Google announced that it has completed acquisition the popular wearable maker, Fitbit. Google’s official says that the focus of acquisition is on the devices, instead of data. The search engine giants promised that users’ health and fitness data won’t be harvested for targeted ads. Smartwatches themselves are not an ideal hardware platform for delivering marketing messages. However, acquired fitness and health data could be used to make ads on smartphone and desktop more relevant. Fitbit users can choose whether they will continue storing fitness data on their account. Even so, investigation by the Antitrust Division remains ongoing and it hasn’t made a final decision. There’s concern that tech giants are becoming more dominant and this could harm consumers and market competition. Consumer trust is essential in the tech sector. Strong security and privacy will need to remain in place since day one of the acquisition. We would see whether Google could remain transparent about collected data. The company has its own online advertising program and it’s not ethical to subject Fitbit users to unwanted Google ads.  

Despite Google’s promise, Fitbit feels like another piece of the puzzle. Google has access to granular and massive information about its users through Chrome, Drive, Calendar, Gmail, Maps, YouTube and other services. With Fitbit, the company finally has a way to monitor lifestyle and daily activities of its users. This is a great opportunity to fill the data gap. Fitbit boasts unparalleled user dataset, because smartwatches are worn and they continue to collect metrics using various sensors. Google may refrain using current existing Fitbit user data.
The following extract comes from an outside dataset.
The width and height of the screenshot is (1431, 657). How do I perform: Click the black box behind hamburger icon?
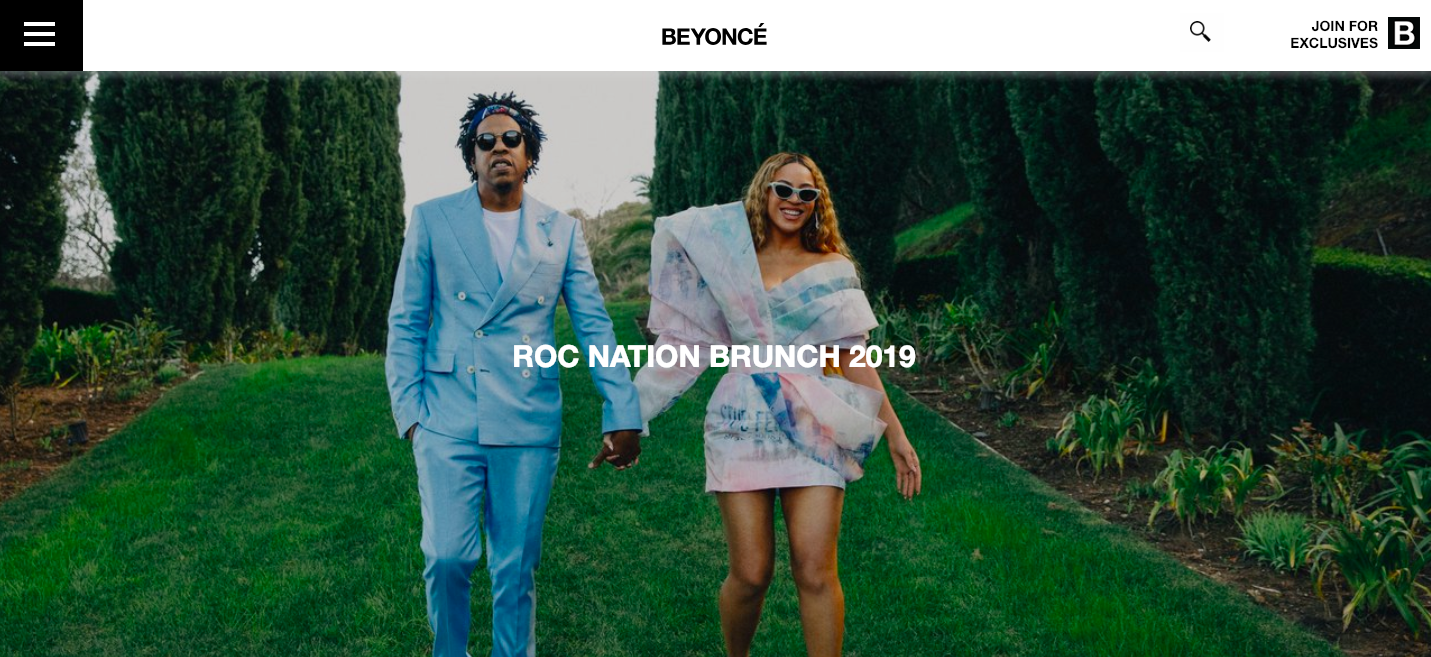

However, as future Fitbit-branded products become more integrated into Google’s ecosystem, users may consciously decide to integrate Fitbit smartwatches with other Google’s services. This allows Google to start accumulating user data.
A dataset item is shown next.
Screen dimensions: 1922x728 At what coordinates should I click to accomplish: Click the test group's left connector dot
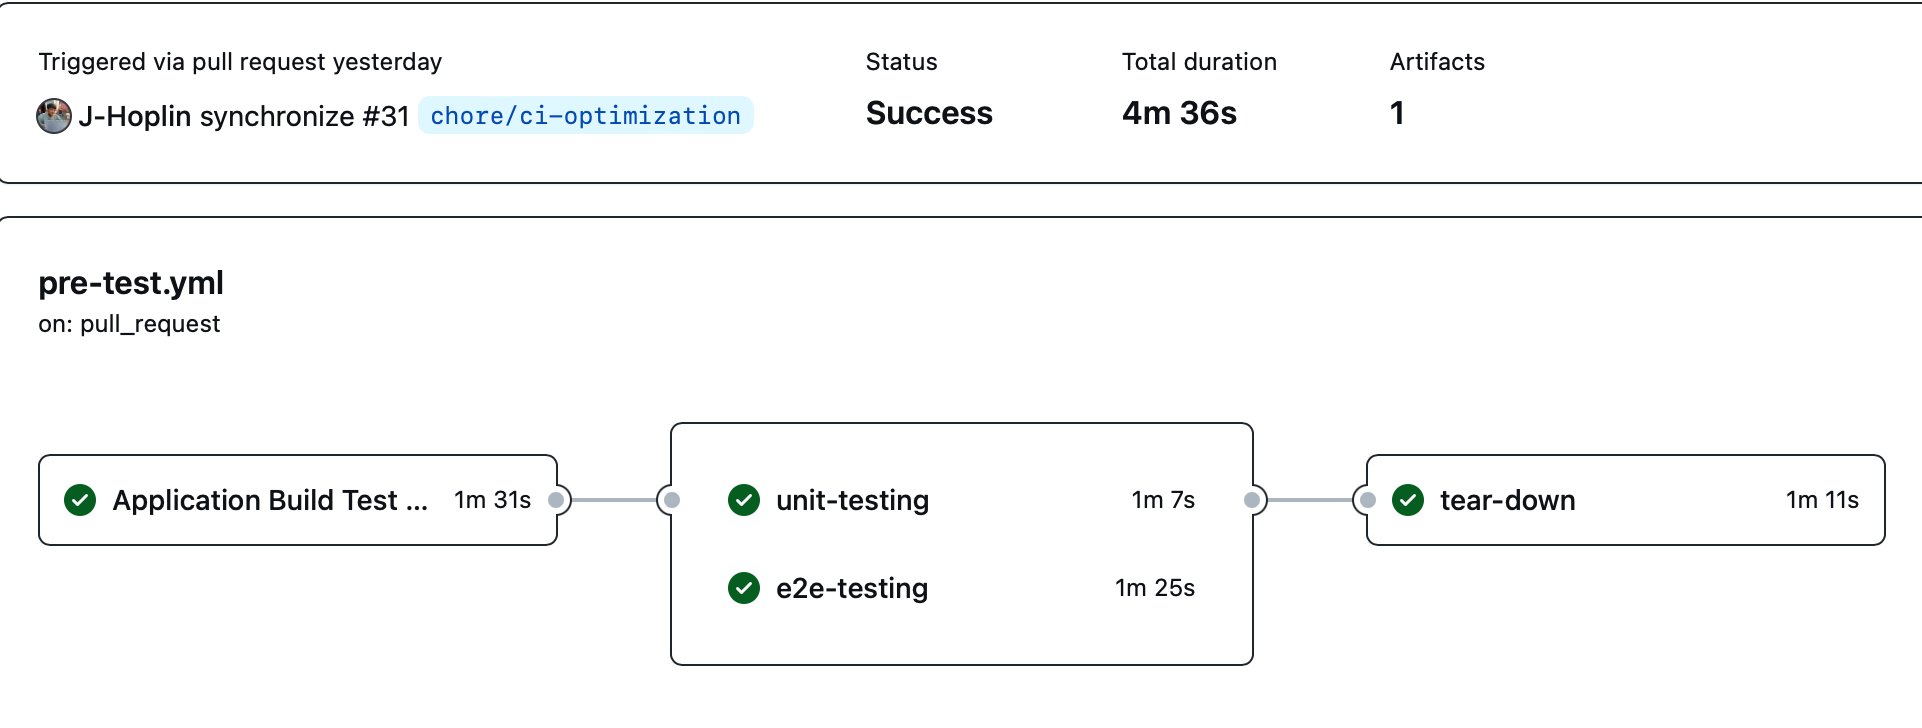tap(672, 500)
At the end of the day, tech sector is about acquiring, analysing and using data. Google may eventually get a new unobstructed way to collect data, once users give their consent. The company will know about the current health and fitness status of users, whether they have hypertension, common cold or sedentary lifestyle. However, Fitbit has been focusing itself more on fitness implementations. This is indicated by the Fitbit Premium service that provides fitness coaching for users. Fitbit devices are popular, because they offer longer battery life and lower pricing. This is achieved through underpowered processed and stripped-down operating system. That being said, Google can still gain benefit by capturing a share in the low-end market segment. Alphabet has subsidiaries in healthcare sector, such as Verily, that applies data in healthcare solutions. Calico focuses on the longevity and anti-aging research. As a huge tech conglomerate, Alphabet also has an ambition in healthcare with hundreds of patents related to life science. It also collaborates in pharmaceutical companies. As an example, Sanofi, the French pharma company uses Google’s cloud data solutions and machine learning capabilities

Looking at the big picture, the acquisition of Fitbit opens new opportunities for Google, despite the commitment not utilize data of Fitbit users. With the increasingly deteriorating public sentiment towards major tech companies, Google may face regulatory penalties and bad publication if it uses data inappropriately.